# Task item
Scan the data. Collect each line that contains the word "legend".

--- Extracted entries ---

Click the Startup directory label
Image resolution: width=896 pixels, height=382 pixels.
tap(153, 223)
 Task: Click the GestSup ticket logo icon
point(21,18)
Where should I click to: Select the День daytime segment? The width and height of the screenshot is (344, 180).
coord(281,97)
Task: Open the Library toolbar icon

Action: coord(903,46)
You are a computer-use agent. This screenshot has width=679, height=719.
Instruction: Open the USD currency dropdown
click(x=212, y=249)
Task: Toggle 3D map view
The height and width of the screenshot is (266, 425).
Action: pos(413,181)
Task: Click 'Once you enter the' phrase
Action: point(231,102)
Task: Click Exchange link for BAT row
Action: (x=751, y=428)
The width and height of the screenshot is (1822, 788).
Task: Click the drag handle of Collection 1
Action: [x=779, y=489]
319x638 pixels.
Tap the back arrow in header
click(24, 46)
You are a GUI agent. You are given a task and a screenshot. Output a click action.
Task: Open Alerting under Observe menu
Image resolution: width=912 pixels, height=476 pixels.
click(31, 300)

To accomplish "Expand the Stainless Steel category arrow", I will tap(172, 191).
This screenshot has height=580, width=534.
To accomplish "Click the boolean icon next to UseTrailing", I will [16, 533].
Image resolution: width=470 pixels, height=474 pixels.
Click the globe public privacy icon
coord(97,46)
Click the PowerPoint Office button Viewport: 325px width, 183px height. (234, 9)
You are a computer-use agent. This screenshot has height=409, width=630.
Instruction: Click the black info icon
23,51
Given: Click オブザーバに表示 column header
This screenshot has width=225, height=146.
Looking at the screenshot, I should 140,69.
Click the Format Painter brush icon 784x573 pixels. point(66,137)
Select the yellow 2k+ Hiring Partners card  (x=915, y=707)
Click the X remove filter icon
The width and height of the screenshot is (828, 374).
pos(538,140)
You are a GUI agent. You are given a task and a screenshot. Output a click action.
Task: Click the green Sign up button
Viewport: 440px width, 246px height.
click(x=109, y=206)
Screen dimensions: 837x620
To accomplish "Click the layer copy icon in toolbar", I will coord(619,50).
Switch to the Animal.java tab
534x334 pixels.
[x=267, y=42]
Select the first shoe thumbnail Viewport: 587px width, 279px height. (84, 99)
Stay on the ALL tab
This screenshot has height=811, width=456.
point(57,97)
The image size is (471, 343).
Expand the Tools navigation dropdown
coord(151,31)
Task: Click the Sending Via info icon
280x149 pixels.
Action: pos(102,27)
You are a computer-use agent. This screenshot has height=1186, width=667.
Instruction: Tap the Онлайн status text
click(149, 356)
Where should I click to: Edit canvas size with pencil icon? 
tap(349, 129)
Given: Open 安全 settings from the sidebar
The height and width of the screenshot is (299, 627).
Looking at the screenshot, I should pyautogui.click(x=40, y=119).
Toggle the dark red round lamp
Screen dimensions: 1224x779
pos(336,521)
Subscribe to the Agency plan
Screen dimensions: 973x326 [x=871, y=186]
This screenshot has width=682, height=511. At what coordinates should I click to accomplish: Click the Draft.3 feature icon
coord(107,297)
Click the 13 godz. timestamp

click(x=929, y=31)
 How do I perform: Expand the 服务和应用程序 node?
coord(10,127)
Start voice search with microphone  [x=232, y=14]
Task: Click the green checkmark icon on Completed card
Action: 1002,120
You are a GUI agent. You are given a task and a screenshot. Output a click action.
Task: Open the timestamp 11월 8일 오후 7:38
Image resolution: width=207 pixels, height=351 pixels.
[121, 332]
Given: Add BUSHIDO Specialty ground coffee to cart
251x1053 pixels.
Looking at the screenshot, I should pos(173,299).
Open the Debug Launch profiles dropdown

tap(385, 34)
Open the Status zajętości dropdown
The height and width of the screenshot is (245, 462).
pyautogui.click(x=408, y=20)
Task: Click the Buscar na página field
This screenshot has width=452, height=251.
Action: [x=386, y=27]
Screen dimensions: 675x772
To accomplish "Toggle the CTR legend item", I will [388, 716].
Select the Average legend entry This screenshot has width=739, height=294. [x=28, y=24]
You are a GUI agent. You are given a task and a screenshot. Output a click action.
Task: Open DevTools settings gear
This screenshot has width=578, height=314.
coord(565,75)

---

# Your solution
To accomplish "Toggle the CTR legend item", I will [388, 716].
Select the Average legend entry This screenshot has width=739, height=294. [x=28, y=24]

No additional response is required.